*** Opening EXERCISE PASSAGE ***
A Renaissance woodcut depicting a bawdy-house with theatre above it.

The playhouses in London were near the brothels, for the good reason that both were rejected by the City. Puritan critics pointed out the association with some scorn. That the theatres were literally on the margins of society may have given the playwrights both incentive and licence to challenge many conventional attitudes of the time.

Here a medieval bawdy-house is illustrated. Notice that a "theatrum" is situated immediately above the "fornices," or bawdy-house. Women entertain their clients in front of the arched doorways. The proximity in London of play-house and brothel led to attacks by the City Fathers and puritan writers.

"Houses in the suburbs?"

Two of Shakespeare's plays, Measure for Measure and Pericles, give detailed insight into the life of the under-class which constituted the inhabitants and managers of brothels, and the upper class patrons of them.
*** Closing EXERCISE PASSAGE ***
*** Opening AVAILABLE DATA ***
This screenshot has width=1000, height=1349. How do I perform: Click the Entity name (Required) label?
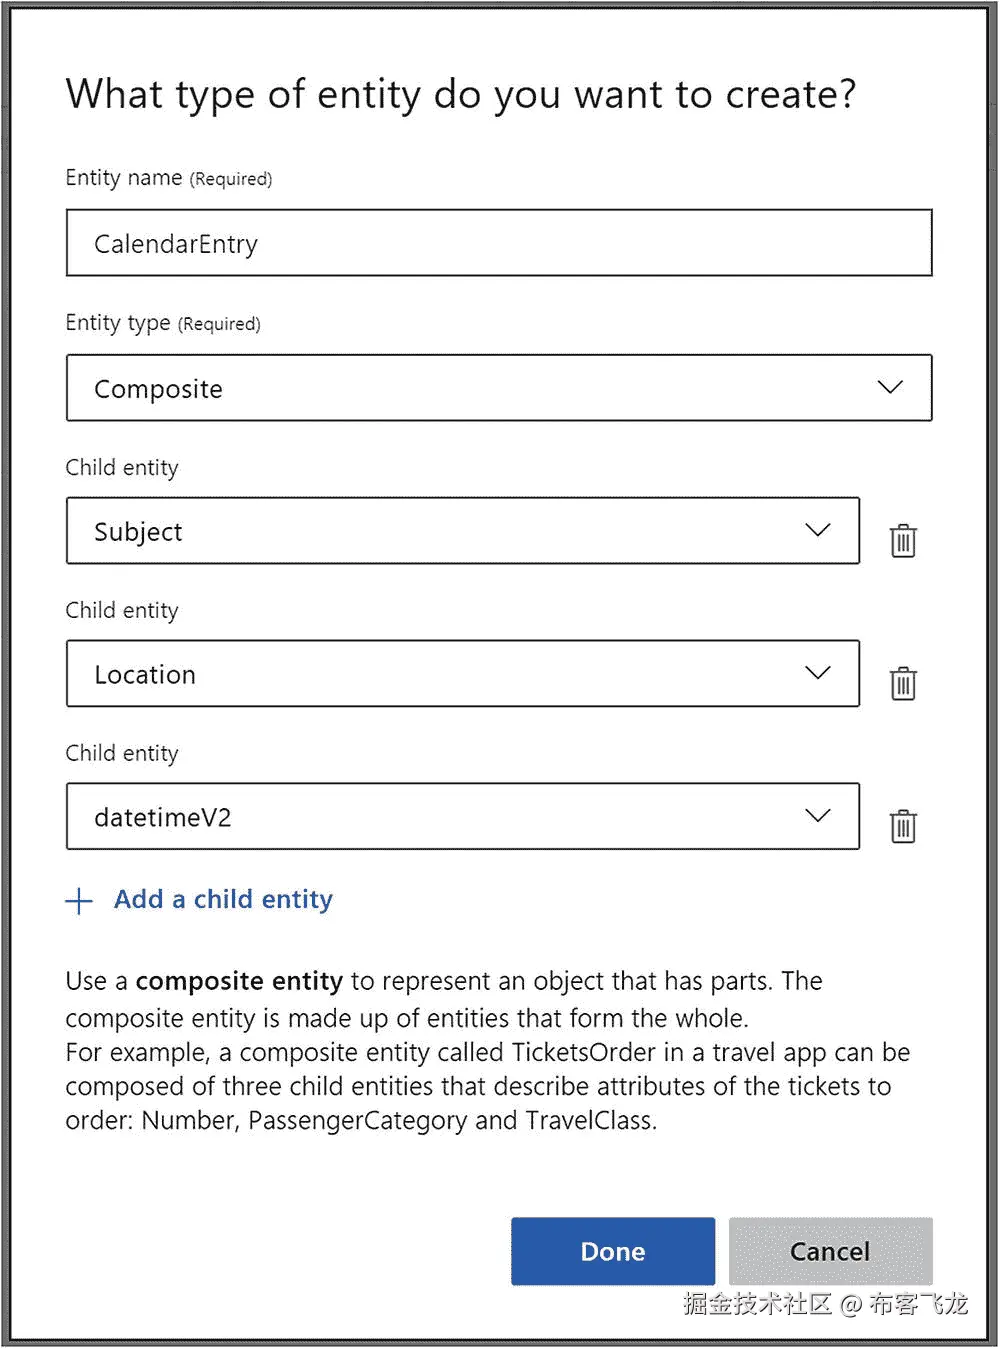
*** Closing AVAILABLE DATA ***
EXERCISE INSTRUCTIONS -
[1] Reproduce the passage on London playhouses and brothels word for word, beginning at the words "Here a medieval" and stopping after the words "and puritan writers.".
[2] Carry on the passage about London playhouses and brothels from the point where it ends.

PER-TASK ANSWERS -
[1]
Here a medieval bawdy-house is illustrated. Notice that a "theatrum" is situated immediately above the "fornices," or bawdy-house. Women entertain their clients in front of the arched doorways. The proximity in London of play-house and brothel led to attacks by the City Fathers and puritan writers.

[2]
Angelo, the newly-appointed deputy in the Vienna of Measure for Measure, gives orders that all the "houses in the suburbs"--brothels--should be pulled down; the sub-plot of the play is peopled with the bawds, prostitutes and patrons of the brothels. Not surprisingly, without suggesting that these activities are admirable, Shakespeare shows some sympathy for those caught in the cycle of poverty and disease. Pompey Bum, tapster, bawd, and amoral survivor, is given one of the great lines of the play: when challenged to admit the manner of his livelihood, he answers the judge Escalus, "Truly, sir, I am a poor fellow that would live" (2.1.221).